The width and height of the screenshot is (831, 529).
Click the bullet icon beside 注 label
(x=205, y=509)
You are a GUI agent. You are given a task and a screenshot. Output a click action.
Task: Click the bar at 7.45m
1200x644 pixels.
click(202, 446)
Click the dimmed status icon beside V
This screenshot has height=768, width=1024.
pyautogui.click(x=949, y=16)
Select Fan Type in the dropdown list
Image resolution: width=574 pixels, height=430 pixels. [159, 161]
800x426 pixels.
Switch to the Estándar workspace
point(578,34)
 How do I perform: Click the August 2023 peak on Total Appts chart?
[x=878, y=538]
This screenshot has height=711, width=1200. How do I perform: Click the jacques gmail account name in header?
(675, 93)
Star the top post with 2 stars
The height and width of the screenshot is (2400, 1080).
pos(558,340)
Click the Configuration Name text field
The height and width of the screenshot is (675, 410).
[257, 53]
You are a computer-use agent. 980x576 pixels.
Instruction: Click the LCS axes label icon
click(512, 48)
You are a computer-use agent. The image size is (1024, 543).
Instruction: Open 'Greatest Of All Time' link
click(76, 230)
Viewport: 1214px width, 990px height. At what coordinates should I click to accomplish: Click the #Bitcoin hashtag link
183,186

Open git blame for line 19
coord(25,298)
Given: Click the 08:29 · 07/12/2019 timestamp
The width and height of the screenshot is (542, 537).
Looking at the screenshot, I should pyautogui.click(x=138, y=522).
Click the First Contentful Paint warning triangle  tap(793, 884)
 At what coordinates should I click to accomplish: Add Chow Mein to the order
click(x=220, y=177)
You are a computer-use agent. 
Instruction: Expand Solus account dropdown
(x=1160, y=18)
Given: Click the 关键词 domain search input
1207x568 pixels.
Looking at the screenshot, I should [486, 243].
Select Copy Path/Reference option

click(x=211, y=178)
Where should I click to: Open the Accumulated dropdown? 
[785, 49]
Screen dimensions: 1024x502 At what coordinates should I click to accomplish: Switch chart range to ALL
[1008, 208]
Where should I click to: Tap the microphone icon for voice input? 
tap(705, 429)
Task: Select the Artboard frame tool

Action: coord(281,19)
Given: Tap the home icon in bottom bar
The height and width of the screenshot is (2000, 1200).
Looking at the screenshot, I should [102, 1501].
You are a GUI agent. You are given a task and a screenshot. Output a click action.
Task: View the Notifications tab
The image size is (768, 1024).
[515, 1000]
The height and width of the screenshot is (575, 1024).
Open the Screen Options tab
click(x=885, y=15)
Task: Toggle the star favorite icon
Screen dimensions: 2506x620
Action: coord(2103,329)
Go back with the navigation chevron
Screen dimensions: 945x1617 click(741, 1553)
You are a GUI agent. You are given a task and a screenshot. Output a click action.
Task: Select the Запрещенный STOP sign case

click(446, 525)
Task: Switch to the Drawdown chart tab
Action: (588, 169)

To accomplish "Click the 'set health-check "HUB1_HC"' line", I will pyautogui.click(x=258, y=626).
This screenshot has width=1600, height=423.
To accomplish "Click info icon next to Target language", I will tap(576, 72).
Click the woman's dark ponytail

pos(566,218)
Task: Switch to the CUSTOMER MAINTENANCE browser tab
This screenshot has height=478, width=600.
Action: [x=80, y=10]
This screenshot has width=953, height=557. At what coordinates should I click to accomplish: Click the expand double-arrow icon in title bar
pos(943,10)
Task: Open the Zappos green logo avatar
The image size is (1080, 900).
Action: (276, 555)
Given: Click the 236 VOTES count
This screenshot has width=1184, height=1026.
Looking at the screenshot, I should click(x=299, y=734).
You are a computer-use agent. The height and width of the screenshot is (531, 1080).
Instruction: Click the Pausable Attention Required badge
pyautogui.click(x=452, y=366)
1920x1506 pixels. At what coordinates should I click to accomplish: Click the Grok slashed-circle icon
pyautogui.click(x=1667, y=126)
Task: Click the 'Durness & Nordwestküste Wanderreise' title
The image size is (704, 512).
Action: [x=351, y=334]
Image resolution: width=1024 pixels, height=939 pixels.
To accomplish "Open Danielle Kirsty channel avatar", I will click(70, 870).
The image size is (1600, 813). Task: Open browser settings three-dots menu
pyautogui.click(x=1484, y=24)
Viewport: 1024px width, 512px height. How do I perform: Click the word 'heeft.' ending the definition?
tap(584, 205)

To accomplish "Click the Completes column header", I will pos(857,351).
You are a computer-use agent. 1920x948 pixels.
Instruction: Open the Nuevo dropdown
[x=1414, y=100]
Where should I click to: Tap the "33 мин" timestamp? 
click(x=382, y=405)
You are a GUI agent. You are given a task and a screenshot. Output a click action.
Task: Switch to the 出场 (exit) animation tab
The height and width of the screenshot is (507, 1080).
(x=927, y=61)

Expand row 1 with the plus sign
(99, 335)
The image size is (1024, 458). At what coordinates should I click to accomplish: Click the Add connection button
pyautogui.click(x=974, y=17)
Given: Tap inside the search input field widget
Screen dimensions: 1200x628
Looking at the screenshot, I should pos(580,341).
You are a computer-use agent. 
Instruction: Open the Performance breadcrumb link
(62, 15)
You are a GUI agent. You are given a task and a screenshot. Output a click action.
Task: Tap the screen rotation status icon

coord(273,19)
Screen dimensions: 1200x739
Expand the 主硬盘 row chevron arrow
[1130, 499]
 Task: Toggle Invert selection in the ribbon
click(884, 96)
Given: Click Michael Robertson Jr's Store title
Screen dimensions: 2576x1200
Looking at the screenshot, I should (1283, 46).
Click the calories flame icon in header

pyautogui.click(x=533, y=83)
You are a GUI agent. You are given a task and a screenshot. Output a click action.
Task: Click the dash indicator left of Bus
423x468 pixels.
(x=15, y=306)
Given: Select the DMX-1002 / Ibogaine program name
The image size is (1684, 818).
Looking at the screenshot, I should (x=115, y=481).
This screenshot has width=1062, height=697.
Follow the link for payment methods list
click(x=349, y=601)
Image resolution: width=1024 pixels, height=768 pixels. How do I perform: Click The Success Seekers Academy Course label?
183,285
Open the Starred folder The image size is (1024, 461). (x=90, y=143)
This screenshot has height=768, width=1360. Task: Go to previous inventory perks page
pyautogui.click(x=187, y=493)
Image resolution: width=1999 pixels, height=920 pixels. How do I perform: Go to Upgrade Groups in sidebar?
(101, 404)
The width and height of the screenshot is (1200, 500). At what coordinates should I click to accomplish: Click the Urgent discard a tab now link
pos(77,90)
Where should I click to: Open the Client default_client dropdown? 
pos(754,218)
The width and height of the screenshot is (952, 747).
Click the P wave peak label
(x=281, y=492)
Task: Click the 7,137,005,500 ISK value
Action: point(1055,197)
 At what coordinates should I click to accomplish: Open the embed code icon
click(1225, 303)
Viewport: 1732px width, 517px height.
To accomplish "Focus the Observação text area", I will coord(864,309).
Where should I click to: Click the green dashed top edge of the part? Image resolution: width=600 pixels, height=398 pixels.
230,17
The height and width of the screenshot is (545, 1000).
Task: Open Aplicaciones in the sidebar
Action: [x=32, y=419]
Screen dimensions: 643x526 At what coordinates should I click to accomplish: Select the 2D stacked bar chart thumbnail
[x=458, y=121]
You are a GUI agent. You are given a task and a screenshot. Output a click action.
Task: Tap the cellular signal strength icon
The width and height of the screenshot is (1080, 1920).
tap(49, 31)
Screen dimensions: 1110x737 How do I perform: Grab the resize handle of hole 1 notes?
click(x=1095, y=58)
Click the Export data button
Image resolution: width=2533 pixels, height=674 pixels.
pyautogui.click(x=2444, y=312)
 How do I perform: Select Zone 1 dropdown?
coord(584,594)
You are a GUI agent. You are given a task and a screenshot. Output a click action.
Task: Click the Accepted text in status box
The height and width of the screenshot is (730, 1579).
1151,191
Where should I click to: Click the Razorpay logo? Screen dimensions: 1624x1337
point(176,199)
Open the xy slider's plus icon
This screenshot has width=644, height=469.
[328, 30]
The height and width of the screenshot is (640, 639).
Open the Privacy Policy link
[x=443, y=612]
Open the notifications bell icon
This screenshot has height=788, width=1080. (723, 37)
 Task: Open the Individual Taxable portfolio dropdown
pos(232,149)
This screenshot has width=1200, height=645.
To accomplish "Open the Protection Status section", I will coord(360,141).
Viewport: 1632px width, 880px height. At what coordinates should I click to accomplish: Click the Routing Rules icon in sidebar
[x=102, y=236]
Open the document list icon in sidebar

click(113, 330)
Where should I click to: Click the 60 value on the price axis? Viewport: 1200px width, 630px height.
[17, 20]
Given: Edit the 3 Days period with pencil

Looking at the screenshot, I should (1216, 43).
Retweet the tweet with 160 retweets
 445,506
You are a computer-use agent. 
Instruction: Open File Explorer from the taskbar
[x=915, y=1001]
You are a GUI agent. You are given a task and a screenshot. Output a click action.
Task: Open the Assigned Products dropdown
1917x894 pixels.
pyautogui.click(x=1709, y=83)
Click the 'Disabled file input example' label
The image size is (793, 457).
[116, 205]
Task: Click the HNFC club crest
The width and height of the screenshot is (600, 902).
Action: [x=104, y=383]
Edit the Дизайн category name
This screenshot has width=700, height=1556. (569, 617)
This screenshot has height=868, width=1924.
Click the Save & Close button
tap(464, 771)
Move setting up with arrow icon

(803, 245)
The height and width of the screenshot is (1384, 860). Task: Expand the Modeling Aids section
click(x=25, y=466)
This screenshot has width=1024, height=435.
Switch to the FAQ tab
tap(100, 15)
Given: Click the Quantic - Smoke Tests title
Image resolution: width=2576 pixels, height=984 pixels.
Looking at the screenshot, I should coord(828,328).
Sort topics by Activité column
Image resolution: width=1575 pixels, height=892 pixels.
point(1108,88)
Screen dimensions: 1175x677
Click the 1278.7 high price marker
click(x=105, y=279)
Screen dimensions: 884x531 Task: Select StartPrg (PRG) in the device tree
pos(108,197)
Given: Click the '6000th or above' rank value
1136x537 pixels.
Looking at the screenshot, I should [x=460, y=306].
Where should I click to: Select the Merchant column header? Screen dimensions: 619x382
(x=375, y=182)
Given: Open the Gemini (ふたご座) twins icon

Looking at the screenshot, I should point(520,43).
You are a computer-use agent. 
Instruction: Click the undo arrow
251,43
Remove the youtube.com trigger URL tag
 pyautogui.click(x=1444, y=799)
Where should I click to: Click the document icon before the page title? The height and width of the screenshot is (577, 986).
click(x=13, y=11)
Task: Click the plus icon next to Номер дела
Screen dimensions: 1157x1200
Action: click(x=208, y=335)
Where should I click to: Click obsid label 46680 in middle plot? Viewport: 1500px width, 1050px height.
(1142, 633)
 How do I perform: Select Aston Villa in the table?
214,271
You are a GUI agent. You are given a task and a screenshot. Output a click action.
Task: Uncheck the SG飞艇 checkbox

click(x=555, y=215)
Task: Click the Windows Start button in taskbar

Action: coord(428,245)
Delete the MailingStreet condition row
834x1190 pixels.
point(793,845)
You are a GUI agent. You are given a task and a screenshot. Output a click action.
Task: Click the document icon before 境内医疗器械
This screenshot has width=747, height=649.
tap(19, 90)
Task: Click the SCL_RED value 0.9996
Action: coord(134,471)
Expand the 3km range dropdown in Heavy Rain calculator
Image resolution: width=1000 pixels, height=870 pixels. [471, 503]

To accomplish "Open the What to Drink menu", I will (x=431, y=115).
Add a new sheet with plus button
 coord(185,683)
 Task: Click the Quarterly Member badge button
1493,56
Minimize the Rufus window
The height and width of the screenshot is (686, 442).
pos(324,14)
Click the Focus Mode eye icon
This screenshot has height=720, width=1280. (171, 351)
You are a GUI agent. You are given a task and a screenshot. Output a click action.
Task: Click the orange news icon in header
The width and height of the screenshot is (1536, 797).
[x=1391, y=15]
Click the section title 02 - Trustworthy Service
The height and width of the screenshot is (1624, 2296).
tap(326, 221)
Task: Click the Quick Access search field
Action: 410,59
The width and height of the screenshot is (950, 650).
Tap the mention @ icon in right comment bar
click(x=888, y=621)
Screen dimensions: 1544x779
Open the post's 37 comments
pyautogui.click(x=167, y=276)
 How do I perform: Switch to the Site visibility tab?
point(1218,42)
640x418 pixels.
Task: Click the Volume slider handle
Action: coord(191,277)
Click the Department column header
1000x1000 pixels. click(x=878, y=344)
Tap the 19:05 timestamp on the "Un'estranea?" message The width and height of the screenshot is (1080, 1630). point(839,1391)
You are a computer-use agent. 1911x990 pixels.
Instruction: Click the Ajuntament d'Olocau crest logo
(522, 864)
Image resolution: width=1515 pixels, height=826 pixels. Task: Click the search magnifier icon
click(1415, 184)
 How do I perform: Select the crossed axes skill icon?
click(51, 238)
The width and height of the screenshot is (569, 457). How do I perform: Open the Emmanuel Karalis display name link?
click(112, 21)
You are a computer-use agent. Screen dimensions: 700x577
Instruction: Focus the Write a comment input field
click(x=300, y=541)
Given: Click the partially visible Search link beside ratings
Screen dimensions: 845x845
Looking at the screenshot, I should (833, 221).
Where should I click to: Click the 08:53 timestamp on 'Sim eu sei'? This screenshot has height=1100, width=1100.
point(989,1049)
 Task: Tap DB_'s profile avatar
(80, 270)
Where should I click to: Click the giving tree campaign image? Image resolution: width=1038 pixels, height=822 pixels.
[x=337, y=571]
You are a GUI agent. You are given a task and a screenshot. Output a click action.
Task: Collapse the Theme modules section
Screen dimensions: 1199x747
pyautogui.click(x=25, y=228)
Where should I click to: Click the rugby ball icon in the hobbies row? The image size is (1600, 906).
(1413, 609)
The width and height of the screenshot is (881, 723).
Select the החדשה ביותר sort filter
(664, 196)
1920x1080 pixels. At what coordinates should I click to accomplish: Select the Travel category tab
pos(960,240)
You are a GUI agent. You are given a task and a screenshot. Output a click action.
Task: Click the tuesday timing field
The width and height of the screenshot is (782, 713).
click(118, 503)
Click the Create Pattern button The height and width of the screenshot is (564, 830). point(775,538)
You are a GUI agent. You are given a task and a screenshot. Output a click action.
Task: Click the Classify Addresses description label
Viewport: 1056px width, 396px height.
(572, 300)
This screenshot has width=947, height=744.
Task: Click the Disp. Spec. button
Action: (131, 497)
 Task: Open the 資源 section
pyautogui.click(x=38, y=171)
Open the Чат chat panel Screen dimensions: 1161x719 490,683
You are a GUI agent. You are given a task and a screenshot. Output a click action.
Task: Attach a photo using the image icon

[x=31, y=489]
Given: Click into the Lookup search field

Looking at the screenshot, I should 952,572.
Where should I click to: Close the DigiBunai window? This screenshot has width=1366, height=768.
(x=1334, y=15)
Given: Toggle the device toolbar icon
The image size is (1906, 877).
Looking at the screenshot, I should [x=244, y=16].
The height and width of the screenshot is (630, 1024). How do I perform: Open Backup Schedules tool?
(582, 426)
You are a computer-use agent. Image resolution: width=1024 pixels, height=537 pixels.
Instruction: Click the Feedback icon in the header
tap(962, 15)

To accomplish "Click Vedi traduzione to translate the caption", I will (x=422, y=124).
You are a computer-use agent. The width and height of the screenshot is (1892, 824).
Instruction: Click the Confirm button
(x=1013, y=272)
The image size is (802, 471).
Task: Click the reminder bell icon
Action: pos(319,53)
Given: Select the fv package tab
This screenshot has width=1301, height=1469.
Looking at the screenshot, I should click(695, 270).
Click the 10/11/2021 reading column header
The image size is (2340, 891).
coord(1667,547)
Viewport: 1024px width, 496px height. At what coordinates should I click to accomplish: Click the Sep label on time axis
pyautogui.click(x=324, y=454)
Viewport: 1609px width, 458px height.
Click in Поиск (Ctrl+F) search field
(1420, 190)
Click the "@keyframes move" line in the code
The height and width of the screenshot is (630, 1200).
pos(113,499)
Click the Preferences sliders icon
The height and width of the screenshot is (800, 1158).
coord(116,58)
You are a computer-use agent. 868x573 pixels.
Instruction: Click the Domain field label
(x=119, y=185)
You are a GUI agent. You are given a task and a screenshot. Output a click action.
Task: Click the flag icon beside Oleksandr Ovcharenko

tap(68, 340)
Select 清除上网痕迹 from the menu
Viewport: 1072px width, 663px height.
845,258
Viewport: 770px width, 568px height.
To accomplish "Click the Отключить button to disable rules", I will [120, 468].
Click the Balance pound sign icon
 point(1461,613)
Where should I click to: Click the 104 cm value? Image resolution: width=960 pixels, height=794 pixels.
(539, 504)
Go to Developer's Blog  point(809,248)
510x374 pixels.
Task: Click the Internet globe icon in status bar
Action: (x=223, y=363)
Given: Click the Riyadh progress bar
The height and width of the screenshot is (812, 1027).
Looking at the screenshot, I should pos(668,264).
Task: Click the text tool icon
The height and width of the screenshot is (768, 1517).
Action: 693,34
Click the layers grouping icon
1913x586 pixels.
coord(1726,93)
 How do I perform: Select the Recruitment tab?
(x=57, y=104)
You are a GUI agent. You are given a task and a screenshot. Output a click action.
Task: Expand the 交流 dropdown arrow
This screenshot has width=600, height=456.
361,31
────────────────────────────────────────
◆ DIRECTIONS ◆
Starting at the line with "Go back with the navigation chevron" and ending at the line with "Task: Open the Zappos green logo avatar", print each line of the listing above exactly, with no other lines.

◆ YOUR RESPONSE ◆
Go back with the navigation chevron
Screen dimensions: 945x1617 click(741, 1553)
You are a GUI agent. You are given a task and a screenshot. Output a click action.
Task: Select the Запрещенный STOP sign case

click(446, 525)
Task: Switch to the Drawdown chart tab
Action: (588, 169)

To accomplish "Click the 'set health-check "HUB1_HC"' line", I will pyautogui.click(x=258, y=626).
This screenshot has width=1600, height=423.
To accomplish "Click info icon next to Target language", I will tap(576, 72).
Click the woman's dark ponytail

pos(566,218)
Task: Switch to the CUSTOMER MAINTENANCE browser tab
This screenshot has height=478, width=600.
Action: [x=80, y=10]
This screenshot has width=953, height=557. At what coordinates should I click to accomplish: Click the expand double-arrow icon in title bar
pos(943,10)
Task: Open the Zappos green logo avatar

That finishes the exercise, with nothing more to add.